ISS R&D Award for Compelling Results in Biology and Medicine

Mary Kearns Jonker receives a 2018 International Space Station Compelling Results Award in Biology and Medicine.

Mary Kearns-Jonker receives a 2018 International Space Station Compelling Results Award in Biology and Medicine.

July 30, 2018 • By Sara Carney, Contributing Author

Mary Kearns-Jonker of Loma Linda University was presented with a 2018 International Space Station (ISS) Compelling Results Award in Biology and Medicine at the ISS Research and Development Conference last week. Her research focuses on understanding the impact of microgravity on neonatal and adult cardiovascular progenitor cells—immature heart cells.

Kearns-Jonker’s work is particularly compelling because of the potential magnitude of its impact. Heart disease is the leading cause of death in the United States, resulting in more than 610,000 deaths each year.
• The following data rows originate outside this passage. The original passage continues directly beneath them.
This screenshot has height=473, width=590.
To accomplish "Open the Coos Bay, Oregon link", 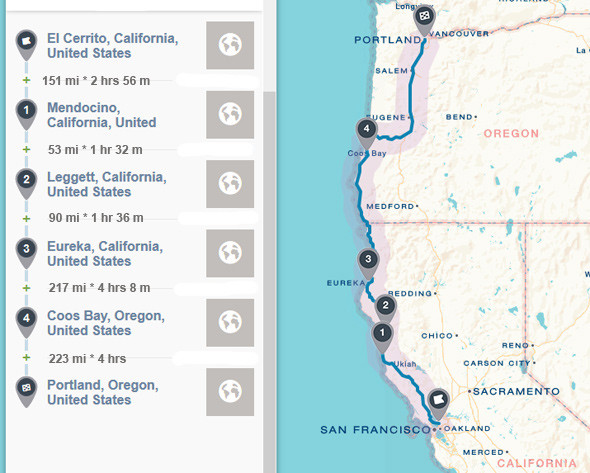I will click(x=106, y=323).
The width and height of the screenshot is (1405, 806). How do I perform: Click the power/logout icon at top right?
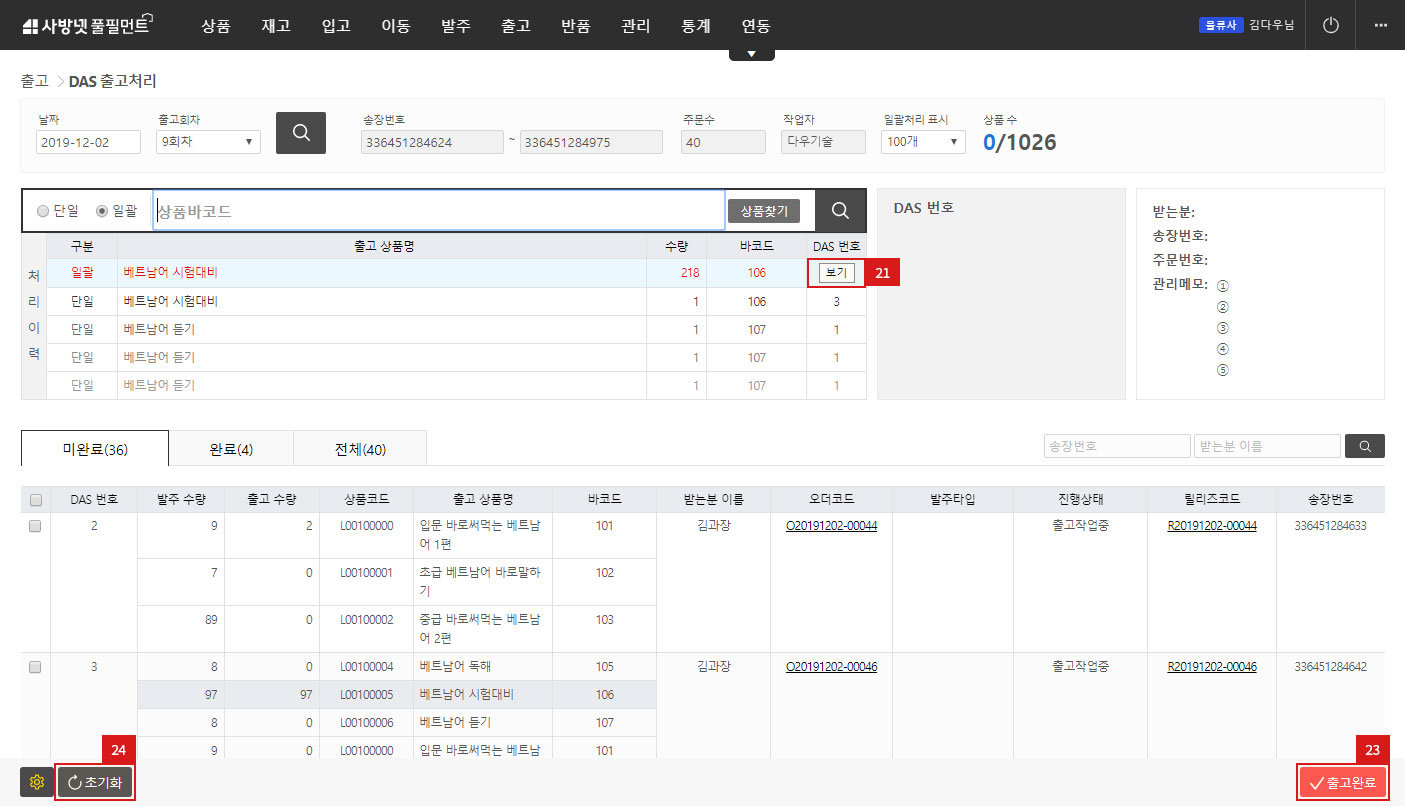click(1330, 25)

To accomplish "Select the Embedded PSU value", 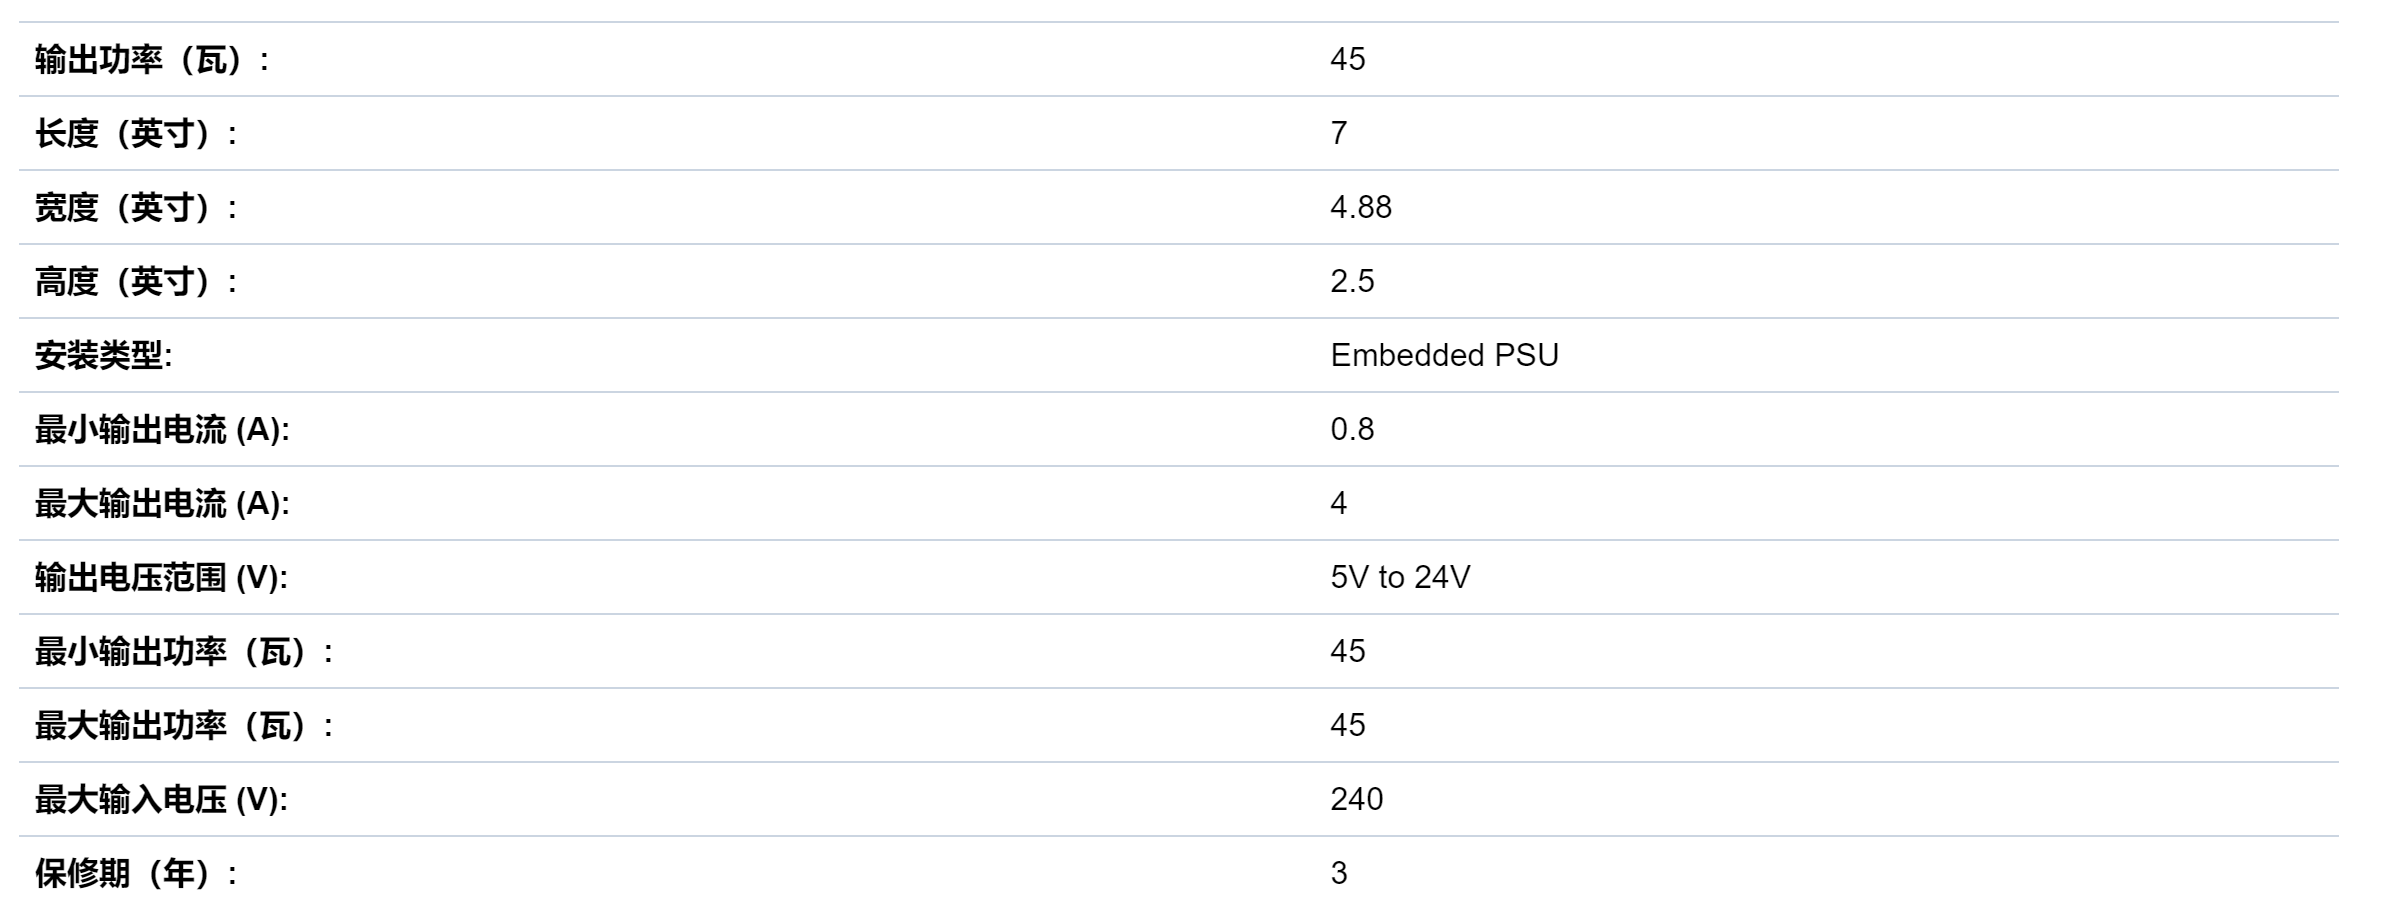I will (x=1444, y=355).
Additionally, congenital heart defects are seen in more than 40,000 infants each year. Insight gained from Kearns-Jonker’s research could shed light on how scientists could manipulate human cardiac stem cells to proliferate (multiply) or differentiate into specific cell types, which could have a tremendous impact on the development of stem cell therapies to repair or regrow damaged heart tissue.

In her research, Kearns-Jonker assessed the effects of simulated microgravity and spaceflight on the developmental properties of adult and neonatal cardiovascular progenitor cells. Specifically, she examined gene expression of the cells following culture in standard gravity conditions on the ground, simulated microgravity on the ground, and true microgravity onboard the ISS, in an investigation that launched to the space station on SpaceX CRS-11.

Kearns-Jonker found that following exposure to simulated microgravity or spaceflight, neonatal cardiovascular progenitor cells exhibited signs of “dedifferentiation” (returning to an earlier stage of development) and enhanced “stemness” (the ability of cells to self-renew, proliferate, and differentiate). Interestingly, these changes were not seen in adult cardiovascular progenitor cells.

Although stem cell therapies hold great promise to treat heart disease and heart defects, efficacy is currently limited. Kearns-Jonker’s research indicates that microgravity could provide a potential means of priming stem cells to improve the outcomes of stem cell therapies, bettering the lives of the many people affected by heart disease and congenital heart defects.